WHAT IS NEEDED: Pick out each line below that contains the word "icon" and copy it.

Element and text position data:
※

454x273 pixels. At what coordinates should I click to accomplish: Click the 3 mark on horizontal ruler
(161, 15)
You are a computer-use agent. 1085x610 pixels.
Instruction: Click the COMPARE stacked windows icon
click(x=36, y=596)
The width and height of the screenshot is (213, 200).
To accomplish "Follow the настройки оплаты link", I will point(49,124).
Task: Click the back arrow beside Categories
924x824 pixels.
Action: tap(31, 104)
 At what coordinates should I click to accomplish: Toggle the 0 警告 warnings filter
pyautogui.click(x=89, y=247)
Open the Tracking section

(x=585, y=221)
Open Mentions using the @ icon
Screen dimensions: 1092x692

※

PROBLEM SOLUTION:
Instruction: Click the COMPARE stacked windows icon
Open Mentions using the @ icon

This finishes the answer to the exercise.